In our final example, decreasing employee satisfaction combined with a reduced ability to provide meaningful insight to the business, pushed an organization to leave its cost-focused HR Shared Services model behind and design an experience-focused HR operational services organization. The result is an HR operational services organization that:

  • Integrated the employee experience for transactional and service needs with chatbots and natural language processing with case management, content management and easy-to-use mobile and web portals
  • Embraced design thinking to discover new ways to simplify work and improve productivity, performance, and engagement
  • Focused on the employee experience holistically, considering all the contributors to workforce satisfaction and engagement in the design of its products and services
  • Invested strategically in new technology to breakdown organizational silos, enhance productivity, drive adoption and deliver a differentiated employee experience
  • Moved beyond traditional shared services metrics and embraced open feedback systems to capture Net Promoter Scores®2 to measure HR customer satisfaction
  • Searched continuously for opportunities to improve and scale new services to address the desired experience of a multi-generational workforce

Many opportunities for meaningful improvement

These are just a few examples of ways HR can apply design thinking to reimagine and craft the employee experience to help generate higher engagement, satisfaction, and strategic alignment to drive brand differentiation, customer service excellence, and growth. The process can be applied to any number of HR processes, and doesn’t have to involve a digital solution. However the $14+ billion marketplace for HR software and platforms is reinventing itself.3 This shift from cloud to mobile is disruptive—an all-mobile HR platform is now possible. Design thinking can help align your organization in the same direction to create a more satisfying HR experience for your people.

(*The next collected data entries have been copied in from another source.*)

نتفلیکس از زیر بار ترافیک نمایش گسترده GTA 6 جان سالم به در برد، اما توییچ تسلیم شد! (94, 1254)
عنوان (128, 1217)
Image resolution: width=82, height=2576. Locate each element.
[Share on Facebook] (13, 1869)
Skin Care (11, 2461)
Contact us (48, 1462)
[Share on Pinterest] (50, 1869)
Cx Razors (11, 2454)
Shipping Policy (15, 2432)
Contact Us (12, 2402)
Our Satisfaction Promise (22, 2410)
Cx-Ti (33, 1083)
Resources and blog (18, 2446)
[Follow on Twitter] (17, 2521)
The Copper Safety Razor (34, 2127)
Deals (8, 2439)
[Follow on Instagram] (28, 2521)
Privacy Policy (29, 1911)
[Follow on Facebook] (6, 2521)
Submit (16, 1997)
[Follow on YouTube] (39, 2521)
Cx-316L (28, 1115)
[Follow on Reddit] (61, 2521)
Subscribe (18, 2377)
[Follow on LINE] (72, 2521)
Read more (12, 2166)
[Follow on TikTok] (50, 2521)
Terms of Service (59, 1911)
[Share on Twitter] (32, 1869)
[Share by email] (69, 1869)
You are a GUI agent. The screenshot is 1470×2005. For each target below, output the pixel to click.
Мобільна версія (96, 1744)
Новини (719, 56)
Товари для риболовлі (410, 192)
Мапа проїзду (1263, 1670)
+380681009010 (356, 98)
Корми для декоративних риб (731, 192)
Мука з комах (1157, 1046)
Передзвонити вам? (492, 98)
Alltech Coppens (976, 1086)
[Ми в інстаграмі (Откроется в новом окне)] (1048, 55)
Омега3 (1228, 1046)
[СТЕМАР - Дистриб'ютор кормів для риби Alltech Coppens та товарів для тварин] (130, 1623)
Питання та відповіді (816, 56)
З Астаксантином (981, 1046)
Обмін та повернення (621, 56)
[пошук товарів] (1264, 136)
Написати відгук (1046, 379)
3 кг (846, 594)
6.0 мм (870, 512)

We would love to hear your story about how you applied design thinking in your organization.

References:

1 Medallia Institute, “You Say You Want a Revolution: Build a Customer-Centric Culture”

2 Wikipedia, “NetPromoter,” https://en.wikipedia.org/wiki/Net_Promoter. NetPromoter asks a simple question: “on a scale of zero to ten, how likely is it you would recommend this company as a place to work?” Using this question, organizations can sort employees into promoters, passives, and detractors, similar to the identical question used widely with external customers.

3 Josh Bersin, “The HR software market reinvents itself,” Josh Bersin blog, July 19, 2016.